- Avoidance of Typos/Misspellings. This characteristic should go without saying, yet in our former resume-writing service, we saw typos and misspellings with alarming frequency. Resumes with errors get filed in the trash can. Take the time to carefully write, rewrite, and edit your resume. Remember that it’s not enough to spell-check your documents because you may have used a perfectly spelled word — but it wasn’t the word you wanted. For example, a word frequently seen on resumes and cover letter is “possess,” but some job-seekers accidentally spell it “posses,” which is the plural of “posse.” Be sure to meticulously proofread your resume for misspellings and typos. Proofread your resume and cover letter. Put them down for a few hours, come back, and proofread again. Then get a friend or family member with a good eye to proof them for you.
- Contact information. Surefire resumes and cover letters do no good if the employer can’t reach you. Most college students wisely list both their campus and home addresses and phone numbers on their resumes. A surprising number of the resumes our former resume service received in omitted an e-mail address; these days, an e-mail address on your resume is a must. Don’t forget your cell phone number, if you have one. In fact, don’t overlook any way an employer could reach you.
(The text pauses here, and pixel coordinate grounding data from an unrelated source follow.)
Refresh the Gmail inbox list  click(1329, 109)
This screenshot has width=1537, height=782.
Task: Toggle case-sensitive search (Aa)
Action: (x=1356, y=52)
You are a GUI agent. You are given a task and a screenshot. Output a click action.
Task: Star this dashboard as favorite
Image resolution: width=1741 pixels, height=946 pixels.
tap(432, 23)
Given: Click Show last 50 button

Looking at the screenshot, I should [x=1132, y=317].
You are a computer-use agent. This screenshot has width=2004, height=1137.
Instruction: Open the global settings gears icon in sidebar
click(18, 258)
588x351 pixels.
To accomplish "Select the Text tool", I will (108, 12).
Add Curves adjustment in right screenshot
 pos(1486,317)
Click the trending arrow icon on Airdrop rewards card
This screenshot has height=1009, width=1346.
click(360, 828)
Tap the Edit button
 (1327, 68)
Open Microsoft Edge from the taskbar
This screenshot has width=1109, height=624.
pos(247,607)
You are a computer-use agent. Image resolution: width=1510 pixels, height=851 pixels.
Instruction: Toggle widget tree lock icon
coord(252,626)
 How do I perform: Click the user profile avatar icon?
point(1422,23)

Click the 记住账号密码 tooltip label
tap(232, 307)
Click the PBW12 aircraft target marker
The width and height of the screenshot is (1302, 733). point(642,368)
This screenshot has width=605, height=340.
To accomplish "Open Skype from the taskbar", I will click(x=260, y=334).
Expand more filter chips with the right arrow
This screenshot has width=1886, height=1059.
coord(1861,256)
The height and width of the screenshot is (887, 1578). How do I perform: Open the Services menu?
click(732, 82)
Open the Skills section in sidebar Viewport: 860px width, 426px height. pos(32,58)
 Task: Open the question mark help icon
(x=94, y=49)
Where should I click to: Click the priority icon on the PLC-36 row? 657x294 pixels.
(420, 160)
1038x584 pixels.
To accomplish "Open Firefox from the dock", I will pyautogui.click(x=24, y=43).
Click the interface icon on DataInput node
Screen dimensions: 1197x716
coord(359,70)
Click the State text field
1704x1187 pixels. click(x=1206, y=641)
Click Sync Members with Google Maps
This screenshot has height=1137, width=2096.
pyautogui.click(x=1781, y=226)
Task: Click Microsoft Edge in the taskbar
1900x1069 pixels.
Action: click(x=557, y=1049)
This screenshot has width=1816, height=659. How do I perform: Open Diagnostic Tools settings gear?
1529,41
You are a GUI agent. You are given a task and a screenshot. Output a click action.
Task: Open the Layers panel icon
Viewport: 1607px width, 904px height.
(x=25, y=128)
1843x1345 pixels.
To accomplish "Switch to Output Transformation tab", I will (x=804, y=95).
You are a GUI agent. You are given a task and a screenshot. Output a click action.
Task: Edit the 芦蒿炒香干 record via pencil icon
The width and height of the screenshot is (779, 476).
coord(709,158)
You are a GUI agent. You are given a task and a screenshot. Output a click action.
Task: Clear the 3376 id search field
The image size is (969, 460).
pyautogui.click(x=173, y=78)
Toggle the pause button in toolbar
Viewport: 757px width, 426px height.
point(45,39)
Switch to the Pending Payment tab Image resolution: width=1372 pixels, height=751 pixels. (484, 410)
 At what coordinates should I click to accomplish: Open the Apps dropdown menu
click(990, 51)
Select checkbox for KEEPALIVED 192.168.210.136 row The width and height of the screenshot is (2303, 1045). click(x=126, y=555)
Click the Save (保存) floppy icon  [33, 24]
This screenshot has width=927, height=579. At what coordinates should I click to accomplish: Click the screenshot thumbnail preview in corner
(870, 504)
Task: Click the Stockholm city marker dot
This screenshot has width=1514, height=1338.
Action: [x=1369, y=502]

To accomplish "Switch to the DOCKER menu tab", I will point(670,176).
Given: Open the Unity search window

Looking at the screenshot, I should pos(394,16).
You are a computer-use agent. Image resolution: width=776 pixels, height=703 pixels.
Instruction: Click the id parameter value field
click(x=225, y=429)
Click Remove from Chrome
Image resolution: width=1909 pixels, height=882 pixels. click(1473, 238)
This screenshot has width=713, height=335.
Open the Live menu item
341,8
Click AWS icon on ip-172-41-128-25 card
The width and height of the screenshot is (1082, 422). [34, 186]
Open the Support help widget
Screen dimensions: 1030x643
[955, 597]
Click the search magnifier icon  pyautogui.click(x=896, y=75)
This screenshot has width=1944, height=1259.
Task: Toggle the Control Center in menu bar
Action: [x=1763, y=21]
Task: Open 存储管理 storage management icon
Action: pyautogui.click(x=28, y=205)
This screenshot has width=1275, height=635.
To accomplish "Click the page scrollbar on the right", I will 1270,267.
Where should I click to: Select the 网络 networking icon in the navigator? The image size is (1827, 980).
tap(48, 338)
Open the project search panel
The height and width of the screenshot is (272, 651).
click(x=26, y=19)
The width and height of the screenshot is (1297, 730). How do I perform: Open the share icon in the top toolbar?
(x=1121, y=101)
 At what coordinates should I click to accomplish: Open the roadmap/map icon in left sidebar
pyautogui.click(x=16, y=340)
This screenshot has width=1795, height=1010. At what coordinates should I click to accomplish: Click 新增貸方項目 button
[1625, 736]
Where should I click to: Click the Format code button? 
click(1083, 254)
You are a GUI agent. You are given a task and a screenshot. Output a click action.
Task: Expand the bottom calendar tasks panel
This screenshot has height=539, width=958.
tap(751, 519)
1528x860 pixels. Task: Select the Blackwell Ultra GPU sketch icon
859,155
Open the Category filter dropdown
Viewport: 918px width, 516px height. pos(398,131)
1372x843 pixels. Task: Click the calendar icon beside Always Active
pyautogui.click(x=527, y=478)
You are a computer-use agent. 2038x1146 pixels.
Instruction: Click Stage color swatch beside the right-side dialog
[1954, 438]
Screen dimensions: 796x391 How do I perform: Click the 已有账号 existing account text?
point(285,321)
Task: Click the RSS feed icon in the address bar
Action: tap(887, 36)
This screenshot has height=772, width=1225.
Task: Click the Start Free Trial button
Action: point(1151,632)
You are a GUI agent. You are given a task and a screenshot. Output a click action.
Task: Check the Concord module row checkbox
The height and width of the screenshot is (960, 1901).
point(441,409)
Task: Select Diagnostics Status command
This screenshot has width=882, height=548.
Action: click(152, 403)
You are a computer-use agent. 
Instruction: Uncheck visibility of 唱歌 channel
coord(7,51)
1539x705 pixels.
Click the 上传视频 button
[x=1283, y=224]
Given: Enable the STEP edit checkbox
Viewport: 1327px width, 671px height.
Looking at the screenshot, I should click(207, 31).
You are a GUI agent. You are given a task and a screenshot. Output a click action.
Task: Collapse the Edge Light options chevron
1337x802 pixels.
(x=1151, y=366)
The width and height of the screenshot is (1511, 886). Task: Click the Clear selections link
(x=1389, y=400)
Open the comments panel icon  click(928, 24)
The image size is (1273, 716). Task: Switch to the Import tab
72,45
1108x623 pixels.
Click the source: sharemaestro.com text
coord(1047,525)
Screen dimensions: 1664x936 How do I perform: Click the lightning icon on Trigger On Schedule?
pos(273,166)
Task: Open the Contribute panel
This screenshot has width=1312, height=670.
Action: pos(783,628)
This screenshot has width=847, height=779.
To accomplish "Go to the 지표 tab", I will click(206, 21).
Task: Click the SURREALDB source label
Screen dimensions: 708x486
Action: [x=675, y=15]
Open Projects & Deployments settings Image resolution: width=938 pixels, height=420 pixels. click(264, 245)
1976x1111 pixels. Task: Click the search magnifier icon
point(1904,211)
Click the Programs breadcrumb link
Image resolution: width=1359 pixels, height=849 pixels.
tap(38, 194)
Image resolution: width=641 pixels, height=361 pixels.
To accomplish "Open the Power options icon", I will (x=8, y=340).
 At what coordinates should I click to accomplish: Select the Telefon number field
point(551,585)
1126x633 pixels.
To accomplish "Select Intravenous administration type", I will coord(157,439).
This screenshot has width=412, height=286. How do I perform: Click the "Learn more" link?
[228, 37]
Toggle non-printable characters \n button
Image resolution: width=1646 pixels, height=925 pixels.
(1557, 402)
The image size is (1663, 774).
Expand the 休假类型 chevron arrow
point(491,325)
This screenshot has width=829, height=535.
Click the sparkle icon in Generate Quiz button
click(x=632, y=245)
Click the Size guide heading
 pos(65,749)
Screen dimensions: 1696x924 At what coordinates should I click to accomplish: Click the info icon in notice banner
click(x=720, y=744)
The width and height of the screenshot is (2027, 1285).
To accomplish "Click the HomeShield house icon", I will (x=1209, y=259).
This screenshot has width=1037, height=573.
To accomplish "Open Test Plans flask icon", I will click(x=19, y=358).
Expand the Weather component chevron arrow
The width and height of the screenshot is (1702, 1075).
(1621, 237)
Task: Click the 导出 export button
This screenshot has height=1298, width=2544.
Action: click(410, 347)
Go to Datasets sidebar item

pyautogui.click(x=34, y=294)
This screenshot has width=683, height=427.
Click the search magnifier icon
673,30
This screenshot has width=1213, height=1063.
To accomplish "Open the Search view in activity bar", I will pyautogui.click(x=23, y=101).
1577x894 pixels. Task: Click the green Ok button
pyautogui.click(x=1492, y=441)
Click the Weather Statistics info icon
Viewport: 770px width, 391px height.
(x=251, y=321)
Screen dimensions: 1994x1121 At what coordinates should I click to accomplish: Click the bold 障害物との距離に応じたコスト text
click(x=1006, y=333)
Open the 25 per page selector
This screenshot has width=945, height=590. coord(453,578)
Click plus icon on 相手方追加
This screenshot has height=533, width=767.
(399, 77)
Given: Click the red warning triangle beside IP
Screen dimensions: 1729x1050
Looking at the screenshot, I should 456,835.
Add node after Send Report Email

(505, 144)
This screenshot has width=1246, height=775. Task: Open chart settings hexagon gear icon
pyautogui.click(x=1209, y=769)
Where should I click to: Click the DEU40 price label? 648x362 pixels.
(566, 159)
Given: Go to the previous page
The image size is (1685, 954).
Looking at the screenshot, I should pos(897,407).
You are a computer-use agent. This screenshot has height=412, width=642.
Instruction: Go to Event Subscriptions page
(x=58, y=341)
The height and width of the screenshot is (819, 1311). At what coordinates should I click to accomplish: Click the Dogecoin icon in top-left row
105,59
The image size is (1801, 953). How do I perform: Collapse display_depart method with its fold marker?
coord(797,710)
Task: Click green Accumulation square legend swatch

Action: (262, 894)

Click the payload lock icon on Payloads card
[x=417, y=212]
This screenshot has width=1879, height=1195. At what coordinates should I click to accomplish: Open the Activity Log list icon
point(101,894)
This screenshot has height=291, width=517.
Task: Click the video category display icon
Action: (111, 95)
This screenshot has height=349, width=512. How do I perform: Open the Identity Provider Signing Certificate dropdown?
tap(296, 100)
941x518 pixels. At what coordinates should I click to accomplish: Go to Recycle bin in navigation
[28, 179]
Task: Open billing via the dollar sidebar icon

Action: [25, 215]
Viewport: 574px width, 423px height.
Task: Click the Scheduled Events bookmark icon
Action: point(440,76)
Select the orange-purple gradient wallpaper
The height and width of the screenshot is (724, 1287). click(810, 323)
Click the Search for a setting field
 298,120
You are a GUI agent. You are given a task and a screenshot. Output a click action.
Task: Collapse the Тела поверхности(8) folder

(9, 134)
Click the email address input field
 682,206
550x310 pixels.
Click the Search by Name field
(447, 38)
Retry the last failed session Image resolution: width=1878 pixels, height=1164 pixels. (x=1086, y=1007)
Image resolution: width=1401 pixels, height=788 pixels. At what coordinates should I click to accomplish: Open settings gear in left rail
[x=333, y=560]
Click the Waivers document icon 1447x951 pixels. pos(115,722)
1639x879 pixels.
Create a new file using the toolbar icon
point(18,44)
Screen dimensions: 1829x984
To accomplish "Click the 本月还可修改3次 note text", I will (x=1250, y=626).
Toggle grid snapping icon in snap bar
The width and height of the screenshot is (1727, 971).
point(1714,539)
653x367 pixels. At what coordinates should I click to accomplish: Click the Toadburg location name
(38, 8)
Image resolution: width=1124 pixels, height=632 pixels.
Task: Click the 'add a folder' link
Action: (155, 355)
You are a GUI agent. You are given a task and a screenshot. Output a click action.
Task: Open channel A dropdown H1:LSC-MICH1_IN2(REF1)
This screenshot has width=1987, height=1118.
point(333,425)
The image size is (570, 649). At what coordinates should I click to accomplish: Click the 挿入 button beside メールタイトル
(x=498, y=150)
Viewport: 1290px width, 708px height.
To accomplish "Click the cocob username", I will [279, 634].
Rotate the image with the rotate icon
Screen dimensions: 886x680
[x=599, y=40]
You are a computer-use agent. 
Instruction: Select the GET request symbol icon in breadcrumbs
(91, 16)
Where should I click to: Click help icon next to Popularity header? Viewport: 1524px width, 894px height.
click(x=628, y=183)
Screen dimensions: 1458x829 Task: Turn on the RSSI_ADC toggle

When you’re in job-hunting mode, make sure the outgoing message on your residence-hall answering machine or voice-mail sounds professional. We’ve called many students in their dorms and gotten some pretty outrageous messages that would likely turn off employers.
A good way to ensure you have all relevant contact information on both your resume and cover letter (remember that the two could get separated) is to use the same “letterhead” on both documents, which also makes for an attractive package. It also never hurts to repeat your most important contact information in the last paragraph of your cover letter.